___ PROVIDED RECORDS ___

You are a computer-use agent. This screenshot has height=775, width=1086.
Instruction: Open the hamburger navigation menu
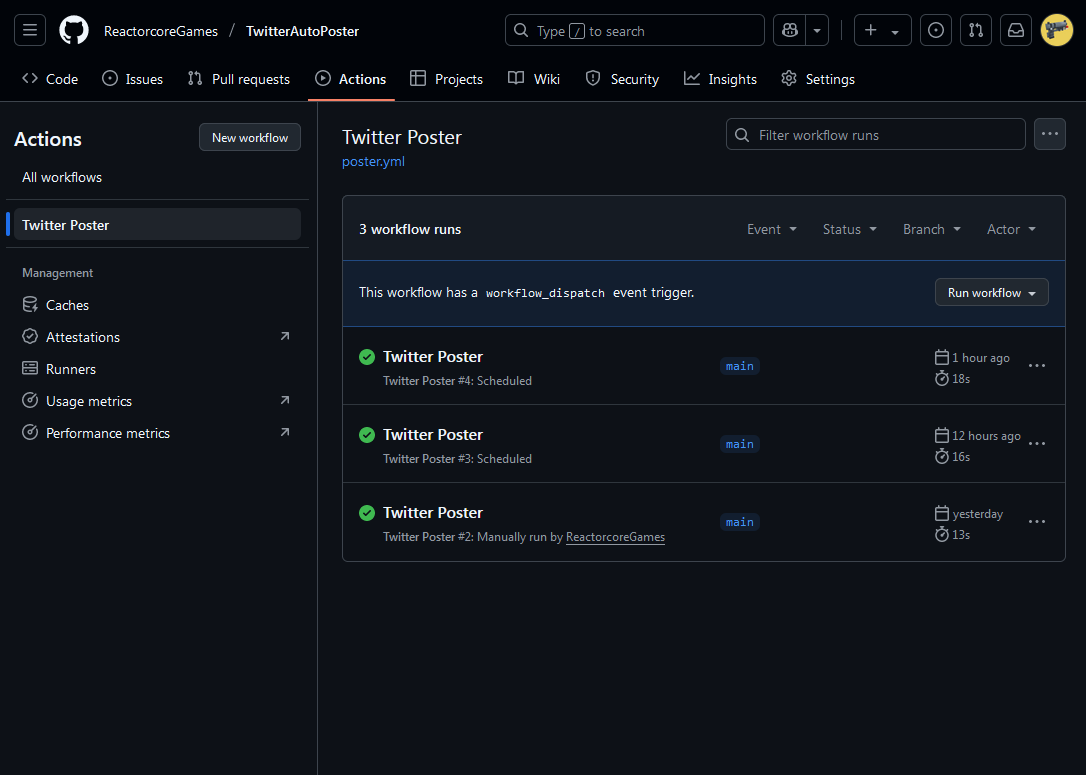coord(30,31)
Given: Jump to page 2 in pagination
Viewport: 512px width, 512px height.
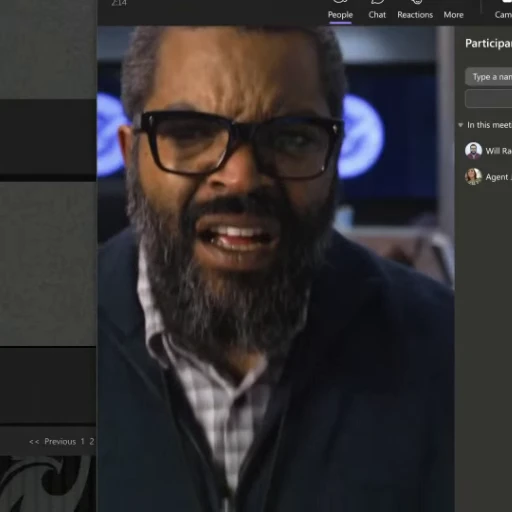Looking at the screenshot, I should click(x=92, y=442).
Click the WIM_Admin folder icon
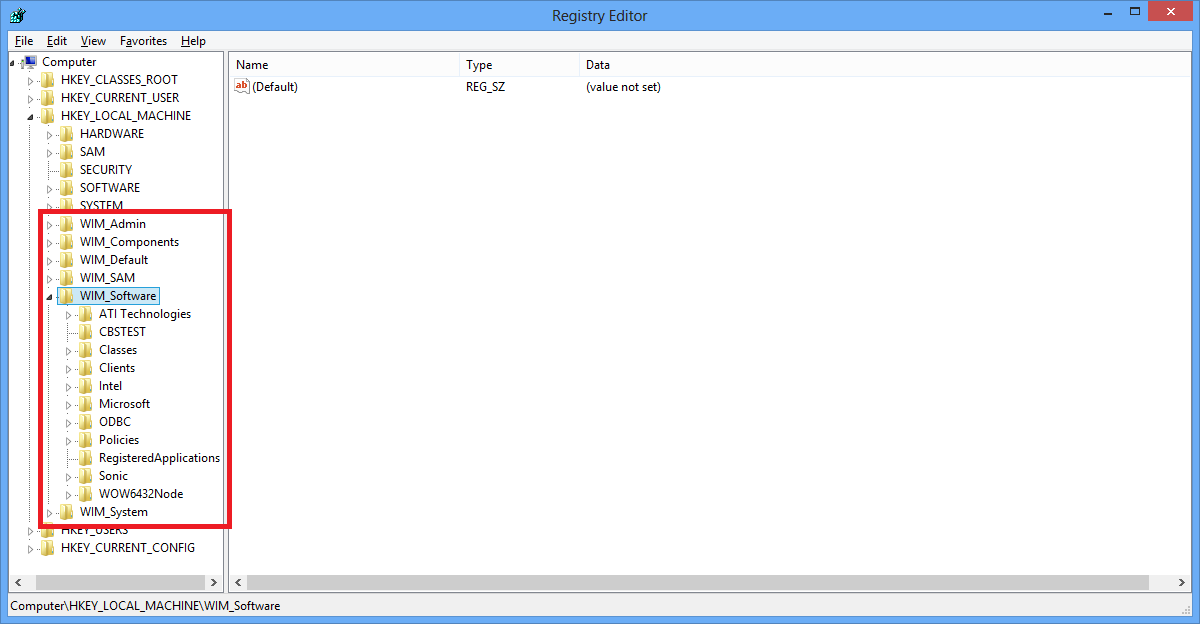 click(67, 224)
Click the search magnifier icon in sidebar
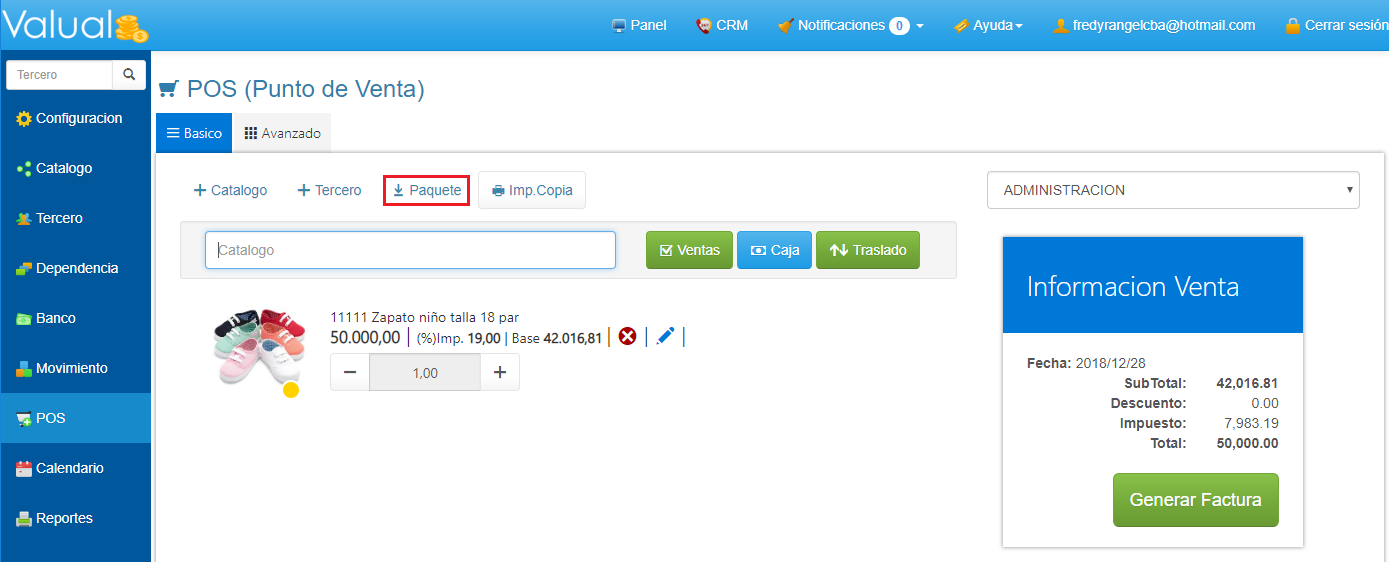The height and width of the screenshot is (562, 1389). (x=129, y=75)
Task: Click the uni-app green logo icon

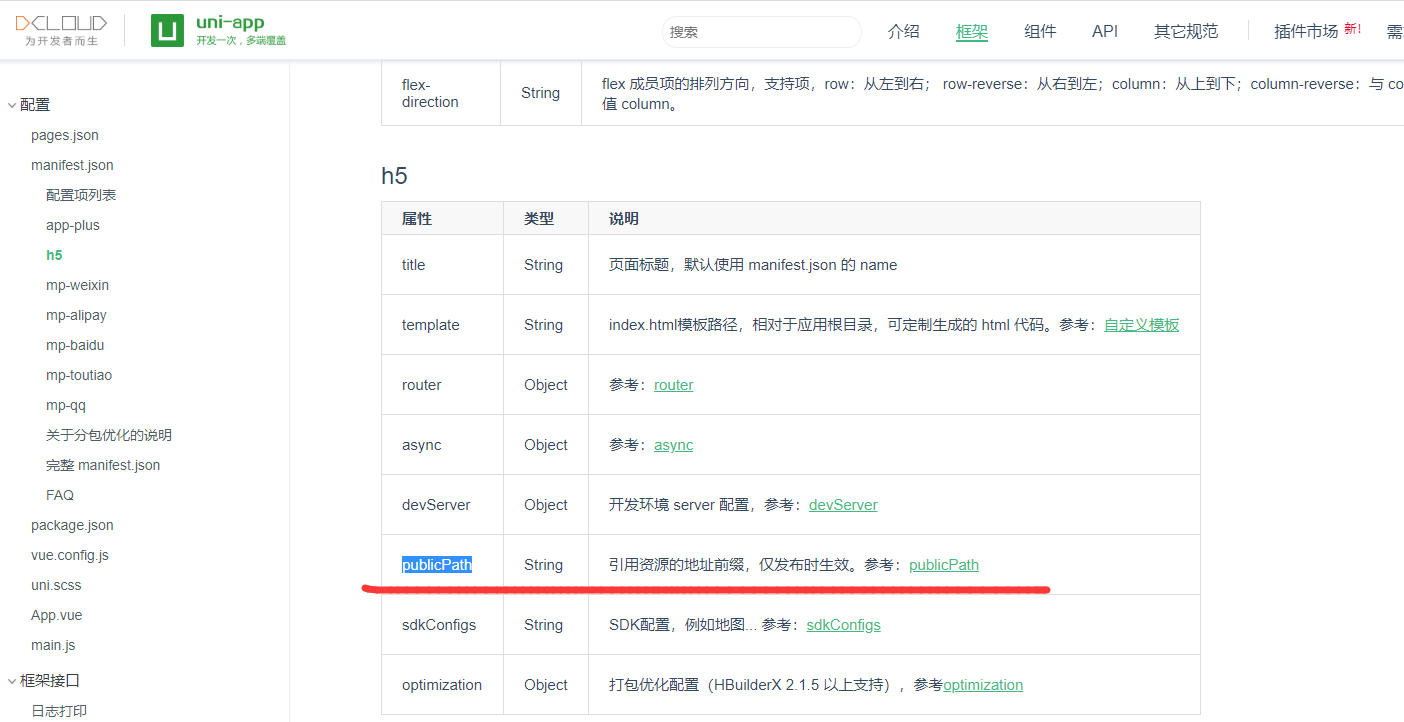Action: point(166,29)

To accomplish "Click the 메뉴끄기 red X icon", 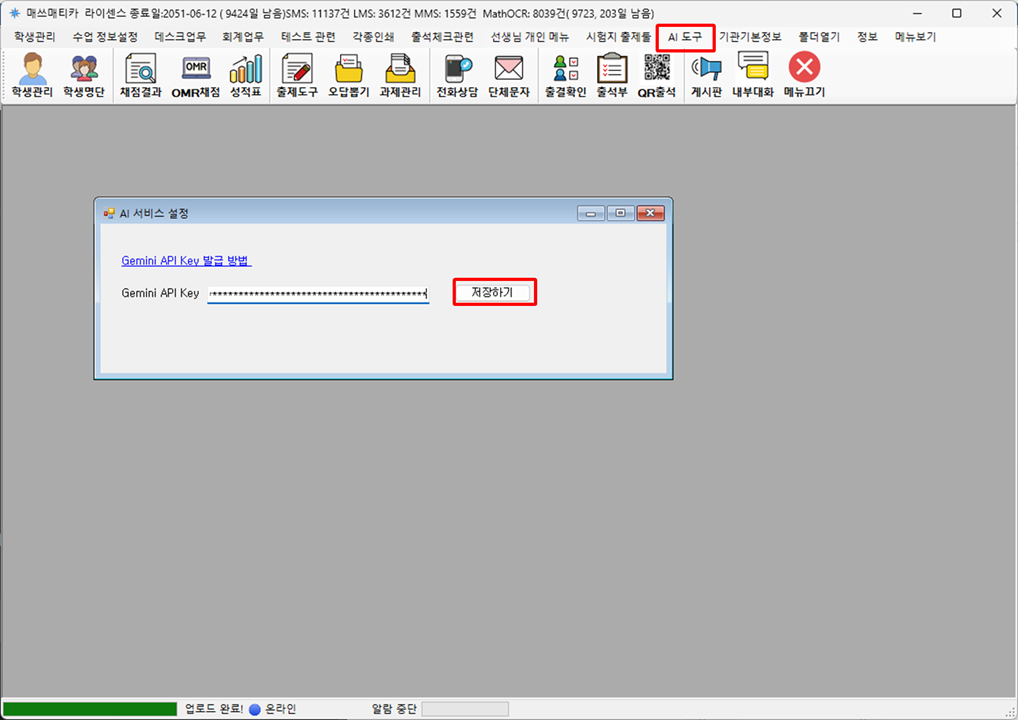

___

WHAT TO PRODUCE
Nothing in the records should be changed in the copy, but the pictures must be left out.

EXERCISE RESULT
You are a computer-use agent. This screenshot has height=775, width=1086.
Instruction: Open the hamburger navigation menu
coord(30,31)
Given: Jump to page 2 in pagination
Viewport: 512px width, 512px height.
Looking at the screenshot, I should click(x=92, y=442).
Click the WIM_Admin folder icon
 click(67, 224)
Click the search magnifier icon in sidebar
The height and width of the screenshot is (562, 1389). (x=129, y=75)
Task: Click the uni-app green logo icon

Action: point(166,29)

To accomplish "Click the 메뉴끄기 red X icon", 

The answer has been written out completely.